++++ Given entries ++++

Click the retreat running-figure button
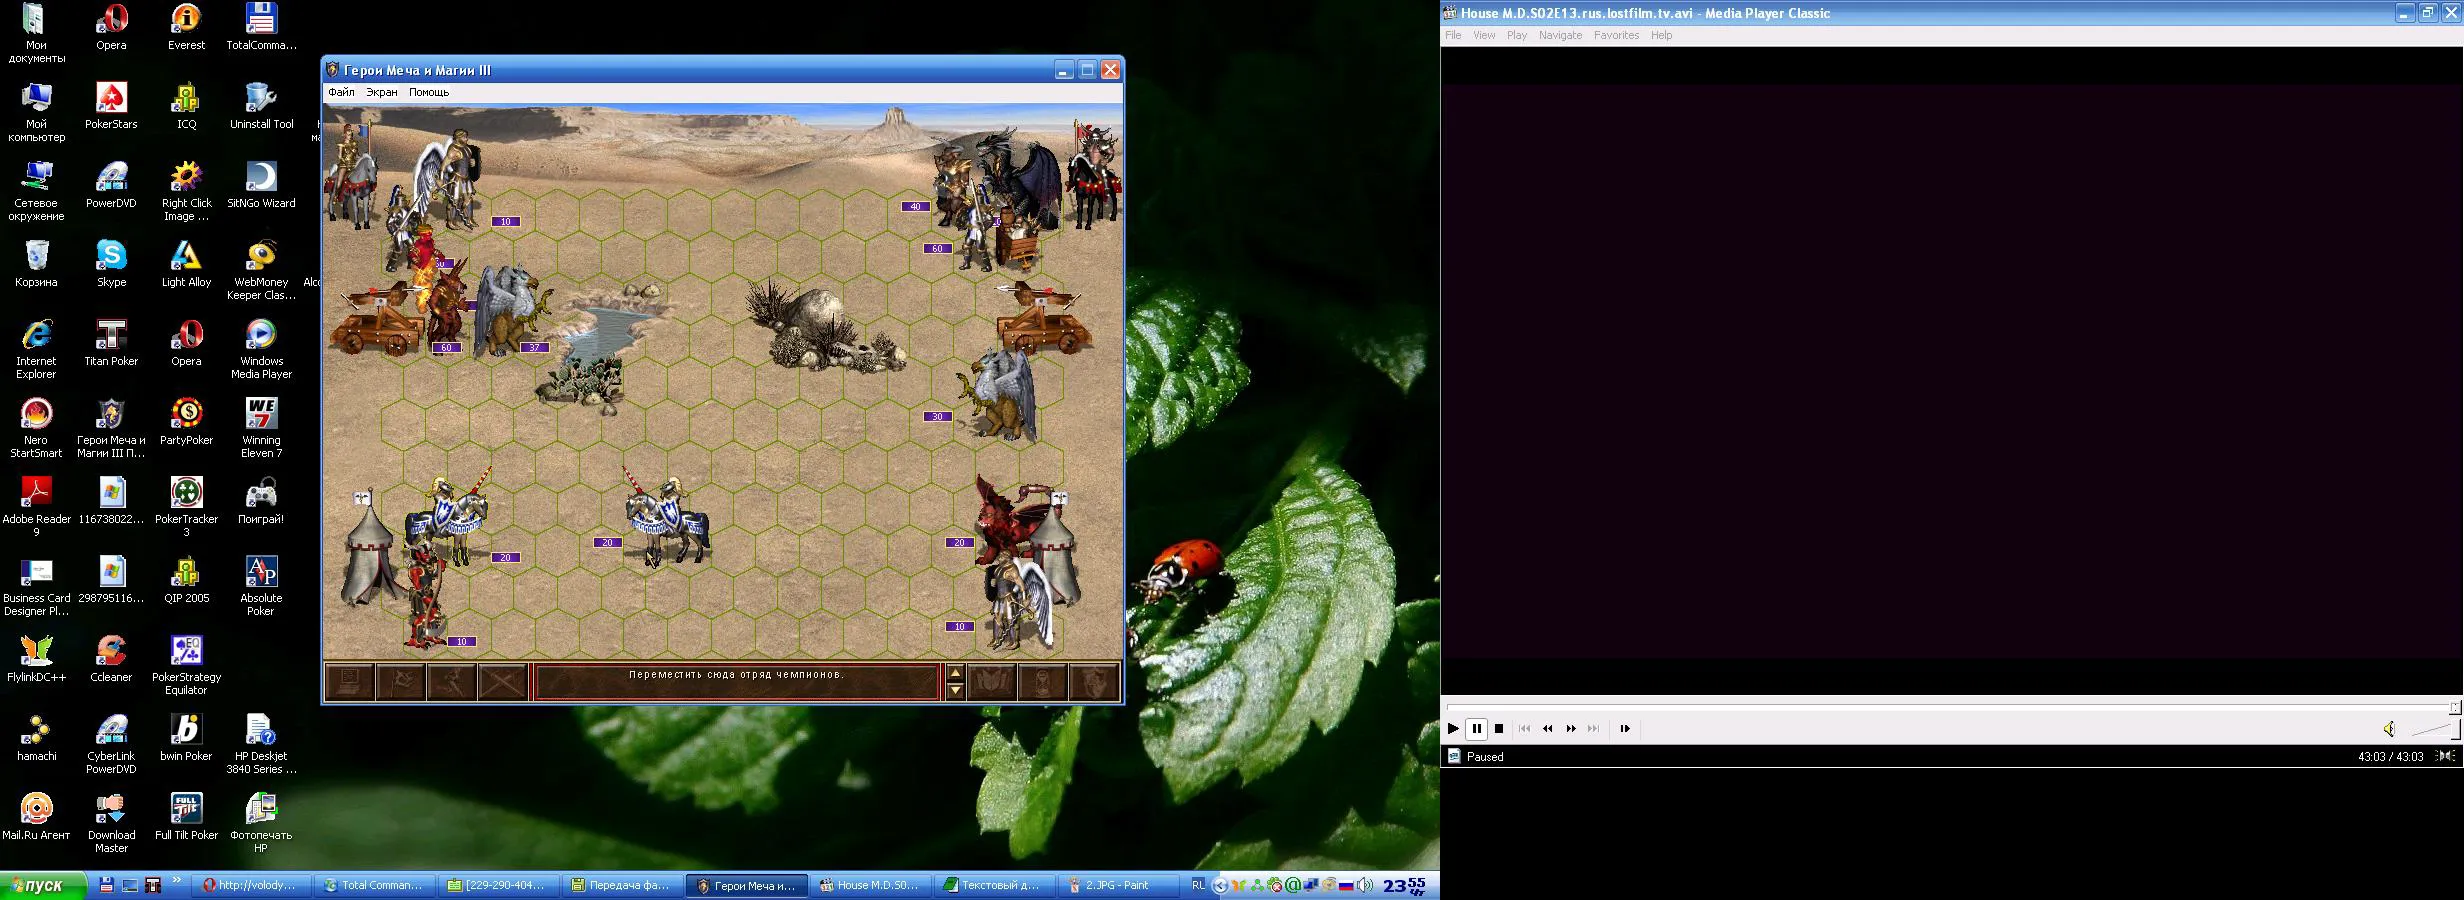Viewport: 2464px width, 900px height. click(x=452, y=682)
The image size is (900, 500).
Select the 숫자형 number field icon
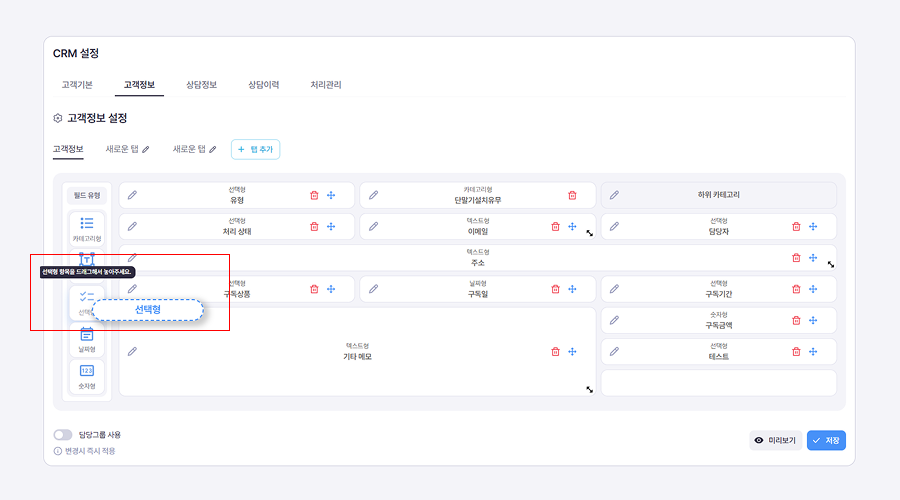87,370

++++

Return the listing above unaltered, omitting its pictures.

**Solution for this exercise**
Click the retreat running-figure button
Viewport: 2464px width, 900px height. click(x=452, y=682)
The image size is (900, 500).
Select the 숫자형 number field icon
87,370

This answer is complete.